Saturday, June 14, 2008

field trip for boot camp graduates

To celebrate Jean and Joan's successful graduation from the Scanlin Weaving Boot Camp we took a field trip across the mountain to the Folk School. Along the way we stopped at Track Rock Gap to see the petroglyphs; I haven't stopped in many years and have never had a camera along with me when I had. This time I took a few shots of the marked stones.

These petroglyphs are probably the best-known in Georgia. They were first noted in publication in 1834 by Dr. Matthew Stephenson, who is also associated with the 1800s gold mining in Lumpkin County, Georgia. In a quick google search this morning I came across quite a few links. These give brief information and more photos.

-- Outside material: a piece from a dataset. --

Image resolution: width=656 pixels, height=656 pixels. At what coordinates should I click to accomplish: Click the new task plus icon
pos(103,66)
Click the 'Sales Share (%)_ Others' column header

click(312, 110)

The Georgia Botanical Society, Wikipedia, Waymarking, Roadside Georgia

The iron gratings that were built over the stones to protect them unfortunately obscure much of the stones. Still, there's enough of the ancient markings to cause one to wonder about the people who made them, when and why. According to information at the site, the stones may date as early as 8,000 to 1,000 BCE or as late as 900-1500 CE or even to the Cherokee, the last Native Americans living in the area.

The interpretive page available at the site says the Cherokee name for the location of the stones is Datsu'nalsagun'yi (where there are tracks) or Degayeelun'ha (printed or branded place).

The most clearly shown symbol is identified as "Circle and Cross--Four cardinal directions on earth, four winds." The morning light caused the shadows of the protective grating to fall strongly on the stones so the other symbols in the markings were harder to see than that circle/cross found on one stone that wasn't covered by grating.